» **EXERCISE OBJECTIVE**: From the entries provided below, copy each line that contains the word "circle".
────────────────────────────────────────
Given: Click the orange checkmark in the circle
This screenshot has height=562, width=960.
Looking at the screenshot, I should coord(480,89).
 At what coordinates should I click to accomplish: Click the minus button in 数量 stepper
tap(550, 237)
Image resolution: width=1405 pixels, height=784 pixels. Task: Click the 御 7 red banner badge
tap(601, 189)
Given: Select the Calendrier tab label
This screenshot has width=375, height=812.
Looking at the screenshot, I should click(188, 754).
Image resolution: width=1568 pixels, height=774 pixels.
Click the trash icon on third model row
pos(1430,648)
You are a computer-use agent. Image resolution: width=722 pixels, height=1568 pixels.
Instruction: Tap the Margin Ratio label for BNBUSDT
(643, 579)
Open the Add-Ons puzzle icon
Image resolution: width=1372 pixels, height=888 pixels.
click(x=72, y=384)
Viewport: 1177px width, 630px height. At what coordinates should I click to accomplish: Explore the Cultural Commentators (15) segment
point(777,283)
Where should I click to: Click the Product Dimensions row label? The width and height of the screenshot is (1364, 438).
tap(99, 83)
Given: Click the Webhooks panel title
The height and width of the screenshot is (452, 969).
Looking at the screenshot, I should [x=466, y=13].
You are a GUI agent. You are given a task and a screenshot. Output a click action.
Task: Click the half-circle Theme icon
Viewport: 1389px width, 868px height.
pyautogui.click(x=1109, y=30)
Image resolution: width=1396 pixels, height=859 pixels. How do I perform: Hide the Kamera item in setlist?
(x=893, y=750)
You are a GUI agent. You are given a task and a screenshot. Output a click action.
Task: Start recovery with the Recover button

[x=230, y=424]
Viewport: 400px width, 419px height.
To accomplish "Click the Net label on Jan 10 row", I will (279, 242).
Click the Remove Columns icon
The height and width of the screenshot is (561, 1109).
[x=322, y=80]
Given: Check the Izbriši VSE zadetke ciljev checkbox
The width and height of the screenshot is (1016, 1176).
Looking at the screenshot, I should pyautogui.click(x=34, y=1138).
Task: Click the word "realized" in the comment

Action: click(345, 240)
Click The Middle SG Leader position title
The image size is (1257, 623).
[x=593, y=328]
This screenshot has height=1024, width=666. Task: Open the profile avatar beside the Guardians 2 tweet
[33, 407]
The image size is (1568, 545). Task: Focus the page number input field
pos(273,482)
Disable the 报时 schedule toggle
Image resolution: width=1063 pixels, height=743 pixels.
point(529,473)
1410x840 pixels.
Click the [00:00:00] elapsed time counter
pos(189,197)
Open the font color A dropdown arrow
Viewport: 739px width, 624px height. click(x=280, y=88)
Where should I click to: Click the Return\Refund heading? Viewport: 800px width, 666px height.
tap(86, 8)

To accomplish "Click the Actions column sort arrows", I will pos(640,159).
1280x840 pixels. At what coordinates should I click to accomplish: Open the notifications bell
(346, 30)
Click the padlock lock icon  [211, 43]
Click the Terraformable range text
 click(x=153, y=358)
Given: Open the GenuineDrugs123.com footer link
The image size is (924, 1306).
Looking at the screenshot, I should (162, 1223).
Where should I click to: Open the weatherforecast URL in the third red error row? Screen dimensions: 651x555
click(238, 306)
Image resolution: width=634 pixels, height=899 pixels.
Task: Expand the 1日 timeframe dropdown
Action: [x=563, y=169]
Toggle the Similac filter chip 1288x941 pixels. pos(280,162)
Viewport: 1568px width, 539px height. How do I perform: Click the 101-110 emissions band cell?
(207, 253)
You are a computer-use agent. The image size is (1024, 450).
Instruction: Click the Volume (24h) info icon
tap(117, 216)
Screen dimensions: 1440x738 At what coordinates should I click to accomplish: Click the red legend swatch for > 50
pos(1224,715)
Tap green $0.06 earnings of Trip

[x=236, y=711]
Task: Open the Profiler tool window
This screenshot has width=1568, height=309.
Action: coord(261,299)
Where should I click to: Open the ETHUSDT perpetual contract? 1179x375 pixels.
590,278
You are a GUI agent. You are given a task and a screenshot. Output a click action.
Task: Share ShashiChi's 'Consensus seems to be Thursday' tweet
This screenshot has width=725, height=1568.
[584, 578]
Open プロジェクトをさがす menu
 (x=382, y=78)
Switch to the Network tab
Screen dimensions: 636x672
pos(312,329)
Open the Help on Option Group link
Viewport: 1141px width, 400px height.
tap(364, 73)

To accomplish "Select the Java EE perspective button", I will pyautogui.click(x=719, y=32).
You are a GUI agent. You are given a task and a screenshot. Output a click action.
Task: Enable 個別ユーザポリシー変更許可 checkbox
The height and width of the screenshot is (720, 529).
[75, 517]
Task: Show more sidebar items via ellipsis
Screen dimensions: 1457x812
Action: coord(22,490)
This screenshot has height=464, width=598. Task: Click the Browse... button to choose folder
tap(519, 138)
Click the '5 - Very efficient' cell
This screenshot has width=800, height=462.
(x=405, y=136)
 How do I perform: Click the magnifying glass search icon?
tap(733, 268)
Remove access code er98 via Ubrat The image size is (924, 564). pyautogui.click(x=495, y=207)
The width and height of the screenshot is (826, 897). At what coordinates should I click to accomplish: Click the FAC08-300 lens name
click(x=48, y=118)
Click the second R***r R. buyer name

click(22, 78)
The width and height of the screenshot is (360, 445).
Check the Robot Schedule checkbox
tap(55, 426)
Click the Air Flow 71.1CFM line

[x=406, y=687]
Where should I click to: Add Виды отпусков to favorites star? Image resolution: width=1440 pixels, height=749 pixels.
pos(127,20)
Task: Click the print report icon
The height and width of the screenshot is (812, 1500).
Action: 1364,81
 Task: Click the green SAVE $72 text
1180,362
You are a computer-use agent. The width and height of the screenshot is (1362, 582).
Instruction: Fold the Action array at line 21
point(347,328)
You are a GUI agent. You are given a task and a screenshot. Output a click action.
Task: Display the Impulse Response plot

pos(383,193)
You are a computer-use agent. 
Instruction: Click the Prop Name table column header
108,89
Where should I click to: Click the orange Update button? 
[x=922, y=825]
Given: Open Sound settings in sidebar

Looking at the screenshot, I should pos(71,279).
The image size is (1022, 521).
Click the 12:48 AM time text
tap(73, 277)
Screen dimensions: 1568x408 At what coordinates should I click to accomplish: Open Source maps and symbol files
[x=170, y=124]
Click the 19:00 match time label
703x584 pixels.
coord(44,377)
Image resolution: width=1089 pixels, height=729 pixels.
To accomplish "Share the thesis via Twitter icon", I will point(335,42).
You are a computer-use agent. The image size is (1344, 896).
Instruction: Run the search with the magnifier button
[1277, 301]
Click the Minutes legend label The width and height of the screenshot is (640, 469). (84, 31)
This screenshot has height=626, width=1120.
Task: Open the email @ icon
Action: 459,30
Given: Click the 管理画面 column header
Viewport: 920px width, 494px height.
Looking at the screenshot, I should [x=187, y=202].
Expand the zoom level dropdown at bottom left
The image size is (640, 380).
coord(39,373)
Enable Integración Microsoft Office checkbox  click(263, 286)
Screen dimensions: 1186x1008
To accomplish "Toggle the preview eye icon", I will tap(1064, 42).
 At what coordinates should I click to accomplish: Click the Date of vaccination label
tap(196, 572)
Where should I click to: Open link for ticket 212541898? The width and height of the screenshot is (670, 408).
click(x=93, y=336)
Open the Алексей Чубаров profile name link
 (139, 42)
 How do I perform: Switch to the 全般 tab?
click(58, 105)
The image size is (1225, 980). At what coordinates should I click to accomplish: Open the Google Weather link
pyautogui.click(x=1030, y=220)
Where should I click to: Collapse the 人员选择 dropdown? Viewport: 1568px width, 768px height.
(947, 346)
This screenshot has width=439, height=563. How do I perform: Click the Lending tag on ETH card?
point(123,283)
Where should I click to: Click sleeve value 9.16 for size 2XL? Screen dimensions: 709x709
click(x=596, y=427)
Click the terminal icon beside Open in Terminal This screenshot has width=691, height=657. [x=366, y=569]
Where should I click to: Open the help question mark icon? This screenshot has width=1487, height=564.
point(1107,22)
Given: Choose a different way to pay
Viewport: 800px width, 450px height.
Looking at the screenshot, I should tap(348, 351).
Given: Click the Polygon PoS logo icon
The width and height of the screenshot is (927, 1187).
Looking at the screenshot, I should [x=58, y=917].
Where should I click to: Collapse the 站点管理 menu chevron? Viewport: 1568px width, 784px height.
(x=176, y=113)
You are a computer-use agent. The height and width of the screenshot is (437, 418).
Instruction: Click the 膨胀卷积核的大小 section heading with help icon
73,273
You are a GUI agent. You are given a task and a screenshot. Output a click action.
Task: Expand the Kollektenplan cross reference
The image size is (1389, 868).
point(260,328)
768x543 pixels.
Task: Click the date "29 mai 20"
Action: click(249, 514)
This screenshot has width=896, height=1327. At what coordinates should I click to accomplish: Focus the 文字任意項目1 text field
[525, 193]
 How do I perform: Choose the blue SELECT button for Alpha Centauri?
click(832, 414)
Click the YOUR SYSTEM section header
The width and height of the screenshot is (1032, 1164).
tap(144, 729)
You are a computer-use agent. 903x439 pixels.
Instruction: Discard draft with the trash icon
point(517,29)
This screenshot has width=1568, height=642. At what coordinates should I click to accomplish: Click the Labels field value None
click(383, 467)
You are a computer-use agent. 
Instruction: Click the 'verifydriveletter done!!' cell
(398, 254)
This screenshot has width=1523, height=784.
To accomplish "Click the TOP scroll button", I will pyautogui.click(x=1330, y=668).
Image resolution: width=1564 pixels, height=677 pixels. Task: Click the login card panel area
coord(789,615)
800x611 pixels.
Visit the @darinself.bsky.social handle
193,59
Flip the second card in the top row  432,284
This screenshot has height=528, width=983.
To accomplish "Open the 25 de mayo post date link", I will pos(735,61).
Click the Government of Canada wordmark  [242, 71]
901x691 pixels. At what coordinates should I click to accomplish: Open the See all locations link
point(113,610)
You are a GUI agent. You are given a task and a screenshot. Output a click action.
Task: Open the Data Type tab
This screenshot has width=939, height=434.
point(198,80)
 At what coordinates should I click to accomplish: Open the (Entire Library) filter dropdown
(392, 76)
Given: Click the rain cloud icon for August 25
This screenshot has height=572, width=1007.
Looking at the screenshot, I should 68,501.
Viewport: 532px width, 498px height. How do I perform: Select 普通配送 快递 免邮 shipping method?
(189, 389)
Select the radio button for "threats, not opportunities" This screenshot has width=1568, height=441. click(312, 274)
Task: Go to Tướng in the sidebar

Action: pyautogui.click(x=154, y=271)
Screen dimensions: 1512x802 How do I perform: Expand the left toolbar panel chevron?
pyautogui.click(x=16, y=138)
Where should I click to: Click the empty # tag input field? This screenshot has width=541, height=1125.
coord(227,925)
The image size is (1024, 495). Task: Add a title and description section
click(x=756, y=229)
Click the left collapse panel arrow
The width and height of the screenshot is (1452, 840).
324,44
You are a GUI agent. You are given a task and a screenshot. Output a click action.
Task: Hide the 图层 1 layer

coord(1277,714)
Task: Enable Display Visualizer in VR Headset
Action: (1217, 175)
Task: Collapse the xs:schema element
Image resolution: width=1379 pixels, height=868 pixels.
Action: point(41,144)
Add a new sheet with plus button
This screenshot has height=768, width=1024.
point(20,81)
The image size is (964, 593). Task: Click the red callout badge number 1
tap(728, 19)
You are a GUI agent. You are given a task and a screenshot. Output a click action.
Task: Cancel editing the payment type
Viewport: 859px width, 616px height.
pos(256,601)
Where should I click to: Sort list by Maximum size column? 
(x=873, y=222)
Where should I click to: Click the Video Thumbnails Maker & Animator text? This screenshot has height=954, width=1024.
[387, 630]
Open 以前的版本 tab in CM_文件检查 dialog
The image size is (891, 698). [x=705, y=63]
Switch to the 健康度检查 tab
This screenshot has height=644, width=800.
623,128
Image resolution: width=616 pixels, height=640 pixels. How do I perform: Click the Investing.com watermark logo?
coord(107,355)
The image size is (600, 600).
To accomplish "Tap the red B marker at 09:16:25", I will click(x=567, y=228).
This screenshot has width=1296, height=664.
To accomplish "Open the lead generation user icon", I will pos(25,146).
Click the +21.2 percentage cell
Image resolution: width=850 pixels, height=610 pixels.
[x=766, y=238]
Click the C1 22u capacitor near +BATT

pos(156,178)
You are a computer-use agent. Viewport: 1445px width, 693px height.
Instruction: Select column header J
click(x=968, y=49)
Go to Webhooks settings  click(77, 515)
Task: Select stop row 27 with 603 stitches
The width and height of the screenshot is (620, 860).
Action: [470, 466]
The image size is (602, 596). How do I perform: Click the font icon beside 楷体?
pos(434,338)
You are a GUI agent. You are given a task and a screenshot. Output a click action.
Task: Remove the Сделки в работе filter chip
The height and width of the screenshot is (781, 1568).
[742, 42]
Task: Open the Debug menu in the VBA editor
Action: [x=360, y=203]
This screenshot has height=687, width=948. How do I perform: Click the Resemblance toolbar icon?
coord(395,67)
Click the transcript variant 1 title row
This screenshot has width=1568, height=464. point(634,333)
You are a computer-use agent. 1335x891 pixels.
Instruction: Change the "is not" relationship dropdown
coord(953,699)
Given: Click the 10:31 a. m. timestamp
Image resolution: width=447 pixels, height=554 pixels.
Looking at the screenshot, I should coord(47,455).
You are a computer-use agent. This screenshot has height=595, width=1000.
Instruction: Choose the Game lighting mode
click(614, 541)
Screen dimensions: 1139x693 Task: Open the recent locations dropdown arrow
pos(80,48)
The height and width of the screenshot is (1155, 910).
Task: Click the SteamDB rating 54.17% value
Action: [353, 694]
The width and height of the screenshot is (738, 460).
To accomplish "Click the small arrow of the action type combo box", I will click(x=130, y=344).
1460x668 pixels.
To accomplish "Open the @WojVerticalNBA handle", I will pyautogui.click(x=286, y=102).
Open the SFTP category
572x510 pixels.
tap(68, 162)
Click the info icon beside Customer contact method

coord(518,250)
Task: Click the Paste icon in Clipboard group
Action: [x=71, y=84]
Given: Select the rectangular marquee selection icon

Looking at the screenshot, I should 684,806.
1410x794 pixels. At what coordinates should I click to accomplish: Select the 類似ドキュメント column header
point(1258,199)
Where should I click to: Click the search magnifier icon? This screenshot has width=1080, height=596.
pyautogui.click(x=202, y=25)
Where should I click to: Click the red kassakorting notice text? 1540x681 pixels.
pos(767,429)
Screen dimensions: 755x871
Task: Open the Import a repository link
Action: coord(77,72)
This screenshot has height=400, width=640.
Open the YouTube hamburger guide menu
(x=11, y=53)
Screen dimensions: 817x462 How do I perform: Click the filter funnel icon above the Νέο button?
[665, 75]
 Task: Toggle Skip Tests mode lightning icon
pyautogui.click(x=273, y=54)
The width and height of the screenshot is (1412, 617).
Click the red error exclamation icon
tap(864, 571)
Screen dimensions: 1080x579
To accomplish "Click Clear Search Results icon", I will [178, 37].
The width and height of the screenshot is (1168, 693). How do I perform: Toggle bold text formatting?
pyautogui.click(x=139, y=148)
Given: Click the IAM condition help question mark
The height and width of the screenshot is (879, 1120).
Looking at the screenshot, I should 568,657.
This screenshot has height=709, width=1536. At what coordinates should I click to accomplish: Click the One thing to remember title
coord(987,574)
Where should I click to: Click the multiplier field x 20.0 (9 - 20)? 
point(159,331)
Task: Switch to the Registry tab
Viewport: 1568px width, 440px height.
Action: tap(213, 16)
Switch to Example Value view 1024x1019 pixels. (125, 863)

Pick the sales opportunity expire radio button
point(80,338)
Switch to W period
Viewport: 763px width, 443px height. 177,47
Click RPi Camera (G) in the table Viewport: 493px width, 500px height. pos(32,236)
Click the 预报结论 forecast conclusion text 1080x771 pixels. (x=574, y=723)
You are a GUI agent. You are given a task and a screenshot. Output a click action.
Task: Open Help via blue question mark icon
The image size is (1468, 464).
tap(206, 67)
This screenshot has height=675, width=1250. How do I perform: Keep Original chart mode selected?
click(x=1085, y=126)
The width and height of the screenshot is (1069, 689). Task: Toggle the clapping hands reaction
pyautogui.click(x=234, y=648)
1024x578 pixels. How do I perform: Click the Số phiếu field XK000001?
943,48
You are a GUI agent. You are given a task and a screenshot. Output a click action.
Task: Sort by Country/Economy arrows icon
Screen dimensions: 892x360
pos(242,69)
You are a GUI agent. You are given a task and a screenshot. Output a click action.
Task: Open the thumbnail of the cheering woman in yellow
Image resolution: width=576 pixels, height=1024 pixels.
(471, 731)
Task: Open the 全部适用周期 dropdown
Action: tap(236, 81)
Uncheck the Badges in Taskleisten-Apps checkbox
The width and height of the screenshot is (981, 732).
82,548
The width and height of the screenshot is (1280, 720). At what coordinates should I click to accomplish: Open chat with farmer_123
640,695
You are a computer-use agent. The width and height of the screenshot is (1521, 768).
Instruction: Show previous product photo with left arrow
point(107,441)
────────────────────────────────────────
» **EXPECTED ANSWER**:
Given: Click the orange checkmark in the circle
Task: Click the half-circle Theme icon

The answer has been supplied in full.